Input material section start

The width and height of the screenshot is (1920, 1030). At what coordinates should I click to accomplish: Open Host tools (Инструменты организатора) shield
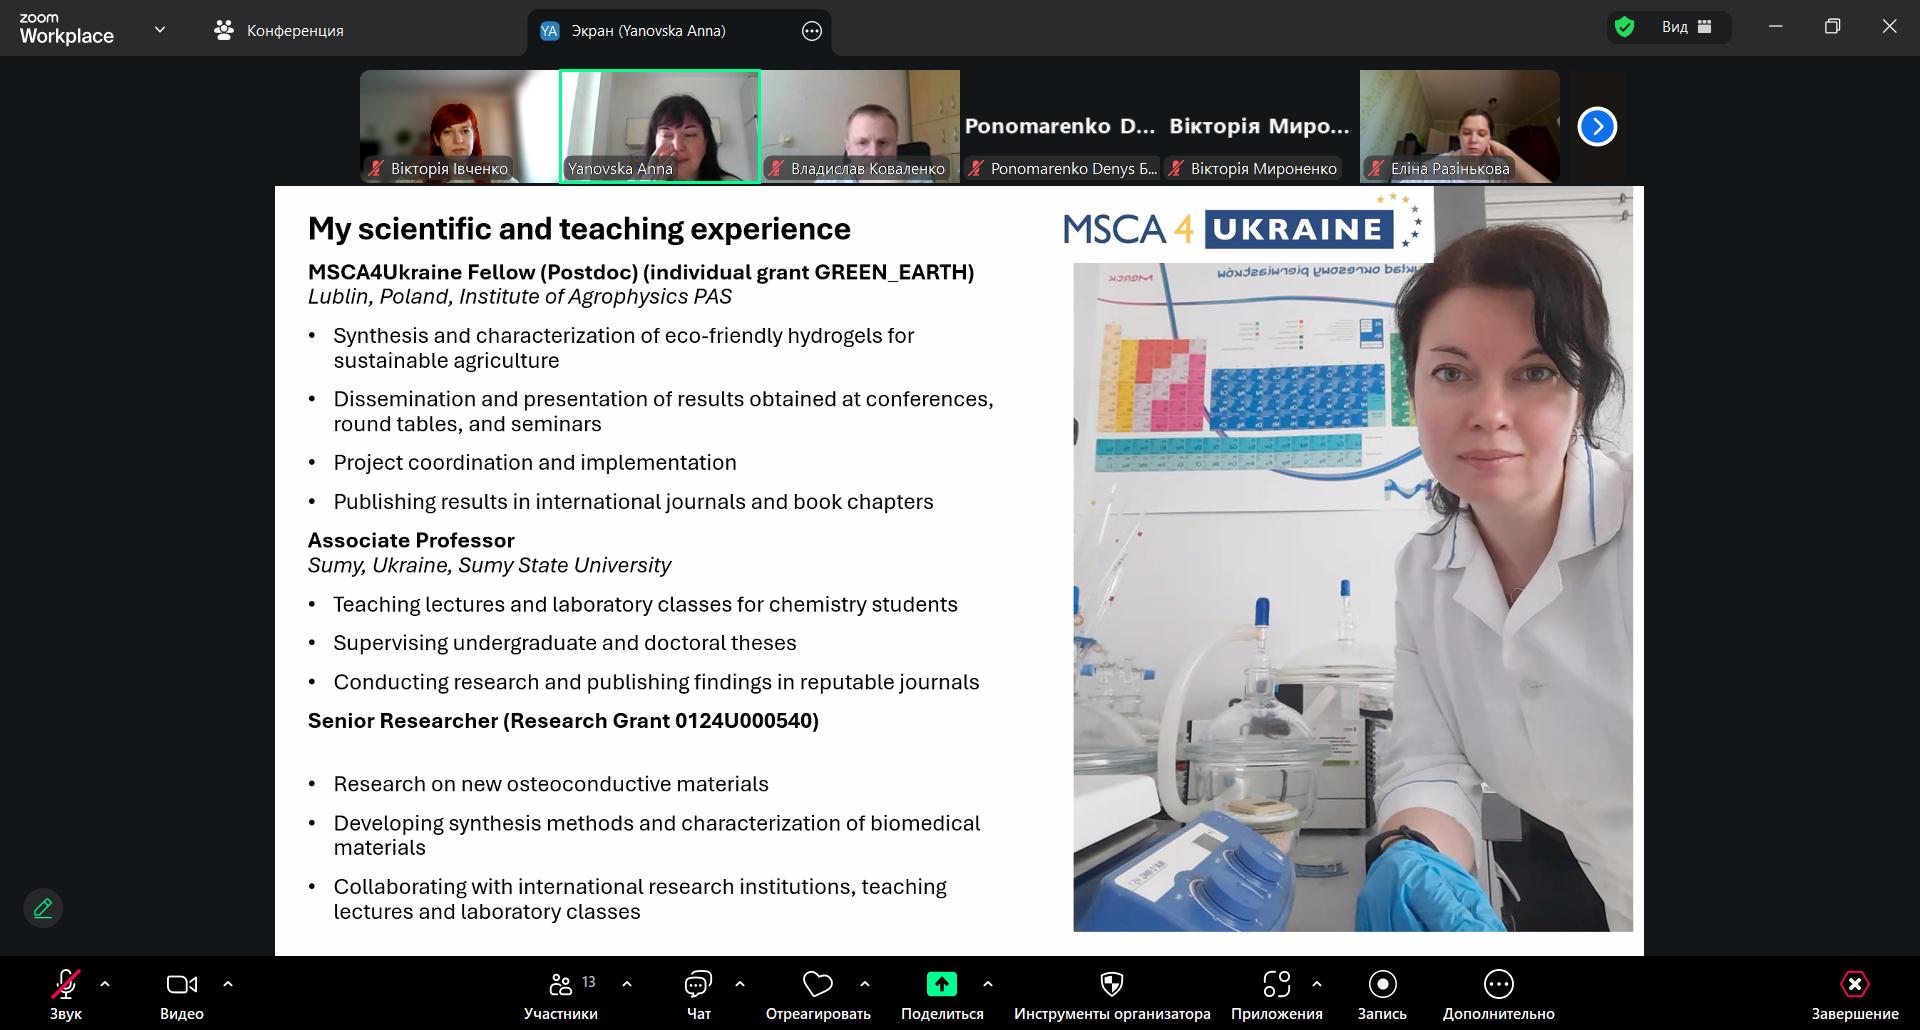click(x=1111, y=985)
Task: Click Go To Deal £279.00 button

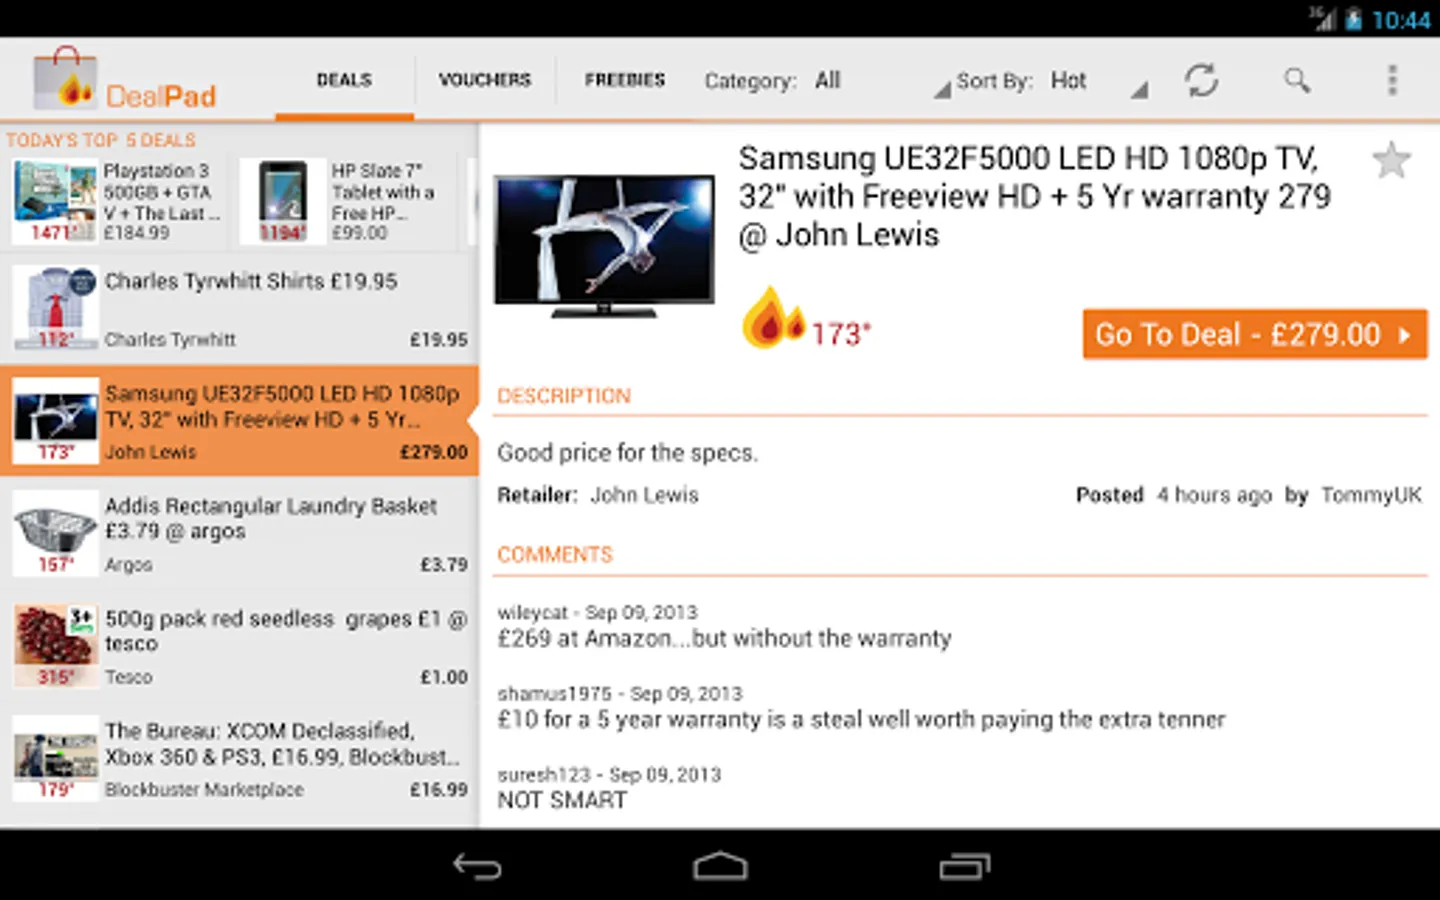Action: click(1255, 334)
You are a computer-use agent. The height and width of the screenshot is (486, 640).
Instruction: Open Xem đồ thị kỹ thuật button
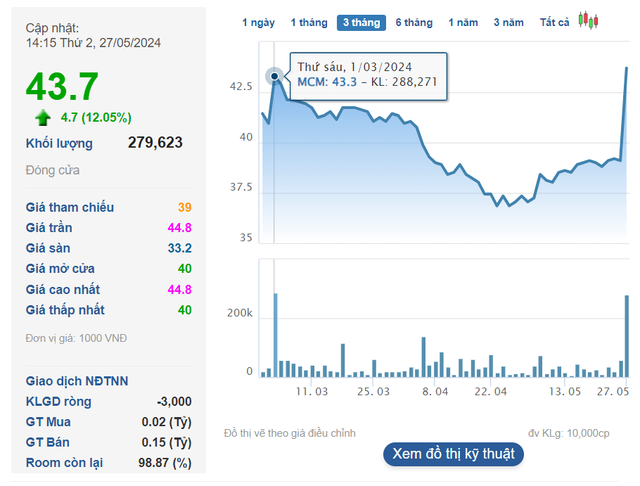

Input material section end

#### Exercise
Please output the material above unchanged, apart from removing the pictures.

#### Response area
The width and height of the screenshot is (1920, 1030). At what coordinates should I click to accomplish: Open Host tools (Инструменты организатора) shield
click(x=1111, y=985)
Task: Click Go To Deal £279.00 button

Action: click(1255, 334)
You are a computer-use agent. The height and width of the screenshot is (486, 640).
Instruction: Open Xem đồ thị kỹ thuật button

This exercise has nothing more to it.